Fig 3 – The 3 steps that are different in gluconeogensis and glycolysis.
Hormonal Control
Gluconeogenesis, like glycolysis, is under tight control of hormones to regulate blood glucose. Stress hormones such as glucagon or cortisol upregulate PEPCK and fructose 1,6-bisphosphatase to stimulate gluconeogenesis.

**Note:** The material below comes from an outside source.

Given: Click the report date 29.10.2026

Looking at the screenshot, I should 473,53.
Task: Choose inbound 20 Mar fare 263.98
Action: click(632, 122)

However, when there is a fed, high energy state gluconeogenesis decreases by inhibiting PEPCK and fructose 1,6-bisphosphatase.
Clinical Relevance – Diabetes Mellitus
Gluconeogenesis is one the major contributors to the hyperglycaemia that is seen in diabetic patients as cells ‘feel’ starved of nutrients and so send out hormonal signals to increase glucose levels in the blood via gluconeogenesis.
Clinical Relevance – Alcohol-Related Hypoglycaemia
Alcohol abuse alters the NAD+/NADH ratio leading to excess NADH. This inhibits fatty acid oxidation that provides ATP and favours the pyruvate to lactate reaction, thus depleting the supply of pyruvate for gluconeogenesis and causing hypoglycaemia. This leads to hepatic glycogen depletion combined with alcohol-mediated inhibition of gluconeogenesis and is common in malnourished alcohol abusers.